Нарциссизм Марселя Пруста имел под собой основания: любующийся своими умом, красотой, обаянием Жан Сантей вызывал подобные чувства и у других людей… Поэт Фернан Грег, набрасывая его портрет, писал, что большинство знавших его женщин считали его красивым, но "он более, чем красив, более, чем изящен и умен; в нем сочетание всего этого…". Анатоль Франс на вопрос юного Марселя, отчего он так много знает, ответил: "Очень просто, дорогой Марсель, когда мне было столько же лет, сколько вам, я не был таким красавцем, мало кому нравился, не вращался в свете, а сидел дома и читал взахлеб".
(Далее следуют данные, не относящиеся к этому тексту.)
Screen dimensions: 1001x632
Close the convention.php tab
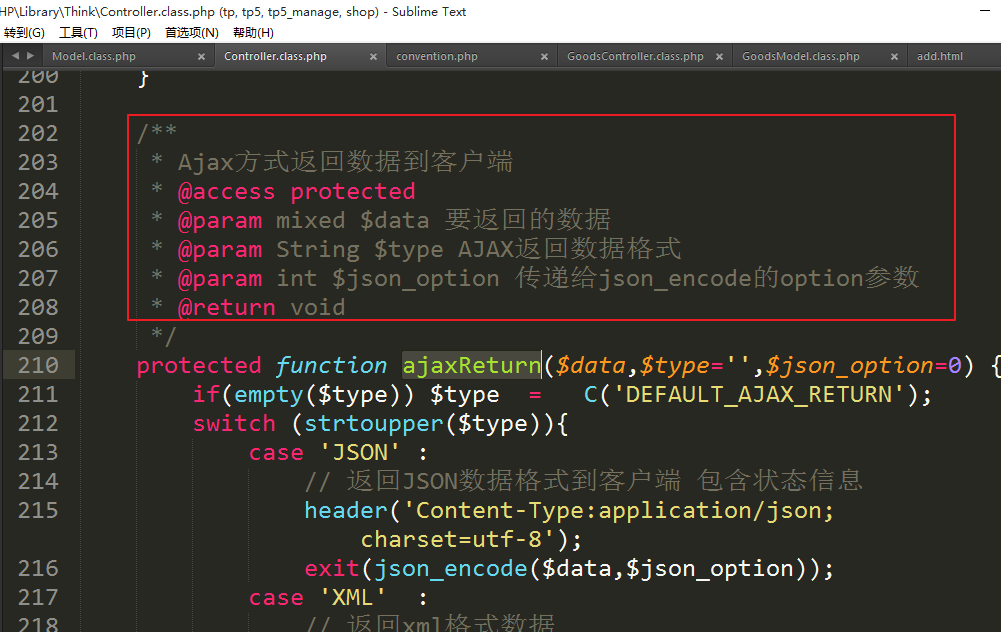coord(545,57)
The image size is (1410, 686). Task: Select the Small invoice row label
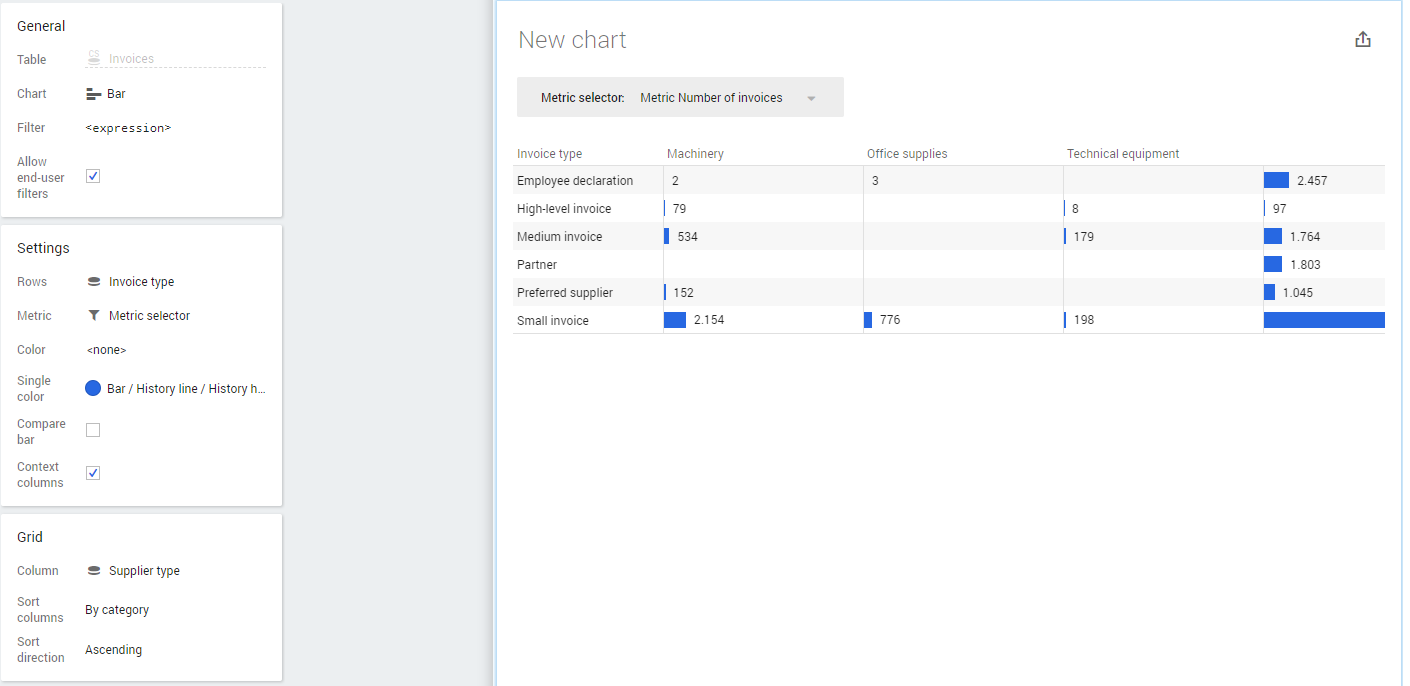click(553, 321)
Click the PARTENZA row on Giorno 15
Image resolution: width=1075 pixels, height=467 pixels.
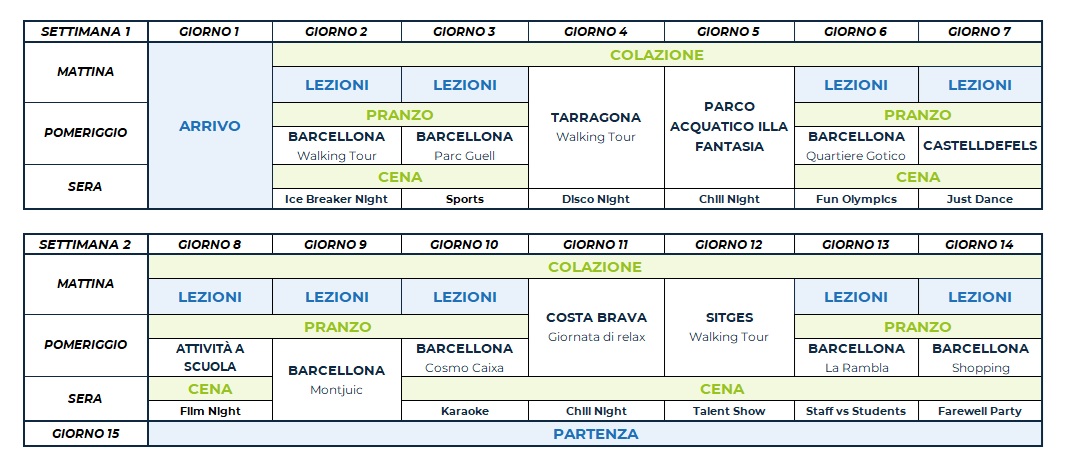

В сохранившихся литературных портретах Марселя Пруста перед нами галерея разных Марселей — человека не от мира сего, полного то силы, то слабости, уходящего в небытие и возникающего из мрака…
Ф. Мориак:
Он запомнился мне невысоким, с горделивой осанкой, в хорошо пригнанном фраке; густые черные волосы затеняли расширенные, словно у наркомана, зрачки. Шея затянута очень высоким воротником, грудь под манишкой выпячена, как у птицы: он уставился на меня неподвижным, пугающим взглядом совы. Припоминаю мрачную комнату на улице Ам-лен, черный очаг, кровать, вместо одеяла накрытую пальто, лицо, похожее на восковую маску, — казалось, сквозь нее наш хозяин наблюдал, как мы едим, и только волосы у него выглядели живыми. Он уже не принимал участия в застольях мира сего. Сумрачный недруг, о котором писал Бодлер, время, "пожирающее жизнь", "растущее и жиреющее на нашей крови", сгущалось и обретало форму у изголовья наполовину ушедшего в небытие Пруста, превращаясь в гигантский разросшийся гриб, питающийся его плотью и кровью, в собственное его творение — "Обретенное время".
Р. Фернандес:
Звуки его дивного голоса, сдержанного, рассеянного, бесстрастного, контрастного, приглушенного, казалось, рождались вне зубов и вне губ, где-то в области ума… его восхитительные глаза буквально липли к мебели, обоям, безделушкам; казалось, он всеми порами впитывает реальность, заключенную в комнате, в данном мгновении, во мне; своего рода экстаз, отразившийся на его лице, был экстазом медиума, читающего невидимые послания вещей. Он рассыпался в восторженных похвалах, которые я не воспринимал как лесть, поскольку везде, куда падал его взгляд, рождался шедевр.
Э. Жалу.
[В 1917 году] в самом его облике, в окружавшей его атмосфере сквозило что-то столь необычное, что один его вид повергал в изумление. Текущие события его совершенно не занимали. Он казался выходцем из кошмарного сна, из другой эпохи, даже из другого мира: но из какого? Он всегда оставался верен моде своей юности: высокий прямой воротник, крахмальная манишка, широко вырезанный жилет, галстук, повязанный на манер матросского шейного платка. В его медлительной поступи было что-то робкое, смущенное, заторможенное: он, можно сказать, не представал перед вами — он являлся. Невозможно было не обернуться ему вслед, не заметить его неординарной внешности, от природы отмеченной печатью чрезмерности.